Recorded data
◆ ◆ ◆ ◆

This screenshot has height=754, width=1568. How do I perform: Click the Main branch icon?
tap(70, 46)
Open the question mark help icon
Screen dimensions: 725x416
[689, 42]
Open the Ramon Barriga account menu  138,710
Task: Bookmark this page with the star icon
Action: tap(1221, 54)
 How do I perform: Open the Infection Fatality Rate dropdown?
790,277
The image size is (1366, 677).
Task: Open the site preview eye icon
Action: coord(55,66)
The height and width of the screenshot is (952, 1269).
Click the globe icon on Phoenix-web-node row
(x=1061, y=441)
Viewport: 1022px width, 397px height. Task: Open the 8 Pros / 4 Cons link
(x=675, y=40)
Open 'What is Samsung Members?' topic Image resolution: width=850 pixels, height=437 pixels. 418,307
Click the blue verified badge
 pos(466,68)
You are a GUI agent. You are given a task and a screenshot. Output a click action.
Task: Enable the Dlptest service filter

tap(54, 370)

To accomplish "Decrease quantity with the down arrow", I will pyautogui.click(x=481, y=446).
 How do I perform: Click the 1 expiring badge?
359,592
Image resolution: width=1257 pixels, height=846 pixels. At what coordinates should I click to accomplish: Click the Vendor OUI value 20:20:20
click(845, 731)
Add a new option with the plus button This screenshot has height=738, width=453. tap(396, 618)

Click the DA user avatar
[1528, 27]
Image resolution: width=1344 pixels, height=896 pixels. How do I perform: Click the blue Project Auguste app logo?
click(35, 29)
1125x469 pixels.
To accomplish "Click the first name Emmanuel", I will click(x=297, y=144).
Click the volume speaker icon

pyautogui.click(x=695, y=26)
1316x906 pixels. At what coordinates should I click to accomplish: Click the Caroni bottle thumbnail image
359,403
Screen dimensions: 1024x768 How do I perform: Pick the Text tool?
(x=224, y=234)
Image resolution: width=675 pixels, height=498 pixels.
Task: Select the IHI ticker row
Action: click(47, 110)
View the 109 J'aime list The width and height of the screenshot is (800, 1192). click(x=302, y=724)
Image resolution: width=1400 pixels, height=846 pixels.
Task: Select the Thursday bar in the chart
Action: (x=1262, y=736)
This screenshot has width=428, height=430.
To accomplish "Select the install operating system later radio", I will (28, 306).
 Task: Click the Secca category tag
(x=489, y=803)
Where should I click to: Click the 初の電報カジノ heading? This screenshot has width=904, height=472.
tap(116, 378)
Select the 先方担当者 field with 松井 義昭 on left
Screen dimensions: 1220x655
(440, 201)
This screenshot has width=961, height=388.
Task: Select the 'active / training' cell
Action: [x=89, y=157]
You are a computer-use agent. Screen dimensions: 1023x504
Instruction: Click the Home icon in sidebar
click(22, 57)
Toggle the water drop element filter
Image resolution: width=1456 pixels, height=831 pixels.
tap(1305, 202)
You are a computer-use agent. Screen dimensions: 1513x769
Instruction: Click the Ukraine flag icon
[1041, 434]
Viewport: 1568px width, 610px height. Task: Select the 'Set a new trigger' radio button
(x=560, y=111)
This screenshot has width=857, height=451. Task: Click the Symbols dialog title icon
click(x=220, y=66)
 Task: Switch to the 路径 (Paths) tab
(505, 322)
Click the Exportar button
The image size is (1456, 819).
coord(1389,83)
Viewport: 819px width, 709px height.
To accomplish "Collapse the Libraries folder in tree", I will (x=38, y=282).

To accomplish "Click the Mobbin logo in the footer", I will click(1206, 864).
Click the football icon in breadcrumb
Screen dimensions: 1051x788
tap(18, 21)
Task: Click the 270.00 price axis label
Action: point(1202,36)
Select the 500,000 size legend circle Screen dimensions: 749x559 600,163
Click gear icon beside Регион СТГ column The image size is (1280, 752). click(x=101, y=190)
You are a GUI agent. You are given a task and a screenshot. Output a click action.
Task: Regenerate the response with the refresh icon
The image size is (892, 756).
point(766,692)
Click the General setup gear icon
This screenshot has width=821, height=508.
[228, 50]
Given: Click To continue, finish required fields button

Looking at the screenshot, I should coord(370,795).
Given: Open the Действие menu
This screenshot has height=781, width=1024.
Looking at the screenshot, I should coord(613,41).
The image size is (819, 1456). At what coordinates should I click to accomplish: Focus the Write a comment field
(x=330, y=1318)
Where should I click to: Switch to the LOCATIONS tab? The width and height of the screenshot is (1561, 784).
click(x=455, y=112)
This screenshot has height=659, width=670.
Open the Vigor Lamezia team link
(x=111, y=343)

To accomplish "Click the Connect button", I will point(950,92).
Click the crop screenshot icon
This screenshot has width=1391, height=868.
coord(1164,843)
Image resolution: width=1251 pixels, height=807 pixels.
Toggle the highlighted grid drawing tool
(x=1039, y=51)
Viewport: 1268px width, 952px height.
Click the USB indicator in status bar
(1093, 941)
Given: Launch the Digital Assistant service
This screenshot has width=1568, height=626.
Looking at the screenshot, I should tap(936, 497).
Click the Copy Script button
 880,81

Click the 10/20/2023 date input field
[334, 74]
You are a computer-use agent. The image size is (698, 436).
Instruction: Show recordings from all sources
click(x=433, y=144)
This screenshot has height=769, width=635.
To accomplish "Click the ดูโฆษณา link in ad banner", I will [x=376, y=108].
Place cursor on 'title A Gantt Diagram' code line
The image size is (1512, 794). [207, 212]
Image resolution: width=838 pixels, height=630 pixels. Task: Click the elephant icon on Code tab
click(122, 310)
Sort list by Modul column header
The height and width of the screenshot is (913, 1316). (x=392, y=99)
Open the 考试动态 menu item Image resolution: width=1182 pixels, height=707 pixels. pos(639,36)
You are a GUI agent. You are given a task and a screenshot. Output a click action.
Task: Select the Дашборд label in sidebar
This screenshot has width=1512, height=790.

◆ ◆ ◆ ◆

Render every line of the data above as a Markdown table with the columns "Row" and "Line", leaving out blank lines.

| Row | Line |
|---|---|
| 1 | This screenshot has height=754, width=1568. How do I perform: Click the Main branch icon? |
| 2 | tap(70, 46) |
| 3 | Open the question mark help icon |
| 4 | Screen dimensions: 725x416 |
| 5 | [689, 42] |
| 6 | Open the Ramon Barriga account menu  138,710 |
| 7 | Task: Bookmark this page with the star icon |
| 8 | Action: tap(1221, 54) |
| 9 |  How do I perform: Open the Infection Fatality Rate dropdown? |
| 10 | 790,277 |
| 11 | The image size is (1366, 677). |
| 12 | Task: Open the site preview eye icon |
| 13 | Action: coord(55,66) |
| 14 | The height and width of the screenshot is (952, 1269). |
| 15 | Click the globe icon on Phoenix-web-node row |
| 16 | (x=1061, y=441) |
| 17 | Viewport: 1022px width, 397px height. Task: Open the 8 Pros / 4 Cons link |
| 18 | (x=675, y=40) |
| 19 | Open 'What is Samsung Members?' topic Image resolution: width=850 pixels, height=437 pixels. 418,307 |
| 20 | Click the blue verified badge |
| 21 |  pos(466,68) |
| 22 | You are a GUI agent. You are given a task and a screenshot. Output a click action. |
| 23 | Task: Enable the Dlptest service filter |
| 24 | tap(54, 370) |
| 25 | To accomplish "Decrease quantity with the down arrow", I will pyautogui.click(x=481, y=446). |
| 26 |  How do I perform: Click the 1 expiring badge? |
| 27 | 359,592 |
| 28 | Image resolution: width=1257 pixels, height=846 pixels. At what coordinates should I click to accomplish: Click the Vendor OUI value 20:20:20 |
| 29 | click(845, 731) |
| 30 | Add a new option with the plus button This screenshot has height=738, width=453. tap(396, 618) |
| 31 | Click the DA user avatar |
| 32 | [1528, 27] |
| 33 | Image resolution: width=1344 pixels, height=896 pixels. How do I perform: Click the blue Project Auguste app logo? |
| 34 | click(35, 29) |
| 35 | 1125x469 pixels. |
| 36 | To accomplish "Click the first name Emmanuel", I will click(x=297, y=144). |
| 37 | Click the volume speaker icon |
| 38 | pyautogui.click(x=695, y=26) |
| 39 | 1316x906 pixels. At what coordinates should I click to accomplish: Click the Caroni bottle thumbnail image |
| 40 | 359,403 |
| 41 | Screen dimensions: 1024x768 How do I perform: Pick the Text tool? |
| 42 | (x=224, y=234) |
| 43 | Image resolution: width=675 pixels, height=498 pixels. |
| 44 | Task: Select the IHI ticker row |
| 45 | Action: click(47, 110) |
| 46 | View the 109 J'aime list The width and height of the screenshot is (800, 1192). click(x=302, y=724) |
| 47 | Image resolution: width=1400 pixels, height=846 pixels. |
| 48 | Task: Select the Thursday bar in the chart |
| 49 | Action: (x=1262, y=736) |
| 50 | This screenshot has width=428, height=430. |
| 51 | To accomplish "Select the install operating system later radio", I will (28, 306). |
| 52 |  Task: Click the Secca category tag |
| 53 | (x=489, y=803) |
| 54 | Where should I click to: Click the 初の電報カジノ heading? This screenshot has width=904, height=472. |
| 55 | tap(116, 378) |
| 56 | Select the 先方担当者 field with 松井 義昭 on left |
| 57 | Screen dimensions: 1220x655 |
| 58 | (440, 201) |
| 59 | This screenshot has width=961, height=388. |
| 60 | Task: Select the 'active / training' cell |
| 61 | Action: [x=89, y=157] |
| 62 | You are a computer-use agent. Screen dimensions: 1023x504 |
| 63 | Instruction: Click the Home icon in sidebar |
| 64 | click(22, 57) |
| 65 | Toggle the water drop element filter |
| 66 | Image resolution: width=1456 pixels, height=831 pixels. |
| 67 | tap(1305, 202) |
| 68 | You are a computer-use agent. Screen dimensions: 1513x769 |
| 69 | Instruction: Click the Ukraine flag icon |
| 70 | [1041, 434] |
| 71 | Viewport: 1568px width, 610px height. Task: Select the 'Set a new trigger' radio button |
| 72 | (x=560, y=111) |
| 73 | This screenshot has width=857, height=451. Task: Click the Symbols dialog title icon |
| 74 | click(x=220, y=66) |
| 75 |  Task: Switch to the 路径 (Paths) tab |
| 76 | (505, 322) |
| 77 | Click the Exportar button |
| 78 | The image size is (1456, 819). |
| 79 | coord(1389,83) |
| 80 | Viewport: 819px width, 709px height. |
| 81 | To accomplish "Collapse the Libraries folder in tree", I will (x=38, y=282). |
| 82 | To accomplish "Click the Mobbin logo in the footer", I will click(1206, 864). |
| 83 | Click the football icon in breadcrumb |
| 84 | Screen dimensions: 1051x788 |
| 85 | tap(18, 21) |
| 86 | Task: Click the 270.00 price axis label |
| 87 | Action: point(1202,36) |
| 88 | Select the 500,000 size legend circle Screen dimensions: 749x559 600,163 |
| 89 | Click gear icon beside Регион СТГ column The image size is (1280, 752). click(x=101, y=190) |
| 90 | You are a GUI agent. You are given a task and a screenshot. Output a click action. |
| 91 | Task: Regenerate the response with the refresh icon |
| 92 | The image size is (892, 756). |
| 93 | point(766,692) |
| 94 | Click the General setup gear icon |
| 95 | This screenshot has width=821, height=508. |
| 96 | [228, 50] |
| 97 | Given: Click To continue, finish required fields button |
| 98 | Looking at the screenshot, I should coord(370,795). |
| 99 | Given: Open the Действие menu |
| 100 | This screenshot has height=781, width=1024. |
| 101 | Looking at the screenshot, I should coord(613,41). |
| 102 | The image size is (819, 1456). At what coordinates should I click to accomplish: Focus the Write a comment field |
| 103 | (x=330, y=1318) |
| 104 | Where should I click to: Switch to the LOCATIONS tab? The width and height of the screenshot is (1561, 784). |
| 105 | click(x=455, y=112) |
| 106 | This screenshot has height=659, width=670. |
| 107 | Open the Vigor Lamezia team link |
| 108 | (x=111, y=343) |
| 109 | To accomplish "Click the Connect button", I will point(950,92). |
| 110 | Click the crop screenshot icon |
| 111 | This screenshot has width=1391, height=868. |
| 112 | coord(1164,843) |
| 113 | Image resolution: width=1251 pixels, height=807 pixels. |
| 114 | Toggle the highlighted grid drawing tool |
| 115 | (x=1039, y=51) |
| 116 | Viewport: 1268px width, 952px height. |
| 117 | Click the USB indicator in status bar |
| 118 | (1093, 941) |
| 119 | Given: Launch the Digital Assistant service |
| 120 | This screenshot has width=1568, height=626. |
| 121 | Looking at the screenshot, I should tap(936, 497). |
| 122 | Click the Copy Script button |
| 123 |  880,81 |
| 124 | Click the 10/20/2023 date input field |
| 125 | [334, 74] |
| 126 | You are a computer-use agent. The image size is (698, 436). |
| 127 | Instruction: Show recordings from all sources |
| 128 | click(x=433, y=144) |
| 129 | This screenshot has height=769, width=635. |
| 130 | To accomplish "Click the ดูโฆษณา link in ad banner", I will [x=376, y=108]. |
| 131 | Place cursor on 'title A Gantt Diagram' code line |
| 132 | The image size is (1512, 794). [207, 212] |
| 133 | Image resolution: width=838 pixels, height=630 pixels. Task: Click the elephant icon on Code tab |
| 134 | click(122, 310) |
| 135 | Sort list by Modul column header |
| 136 | The height and width of the screenshot is (913, 1316). (x=392, y=99) |
| 137 | Open the 考试动态 menu item Image resolution: width=1182 pixels, height=707 pixels. pos(639,36) |
| 138 | You are a GUI agent. You are given a task and a screenshot. Output a click action. |
| 139 | Task: Select the Дашборд label in sidebar |
| 140 | This screenshot has width=1512, height=790. |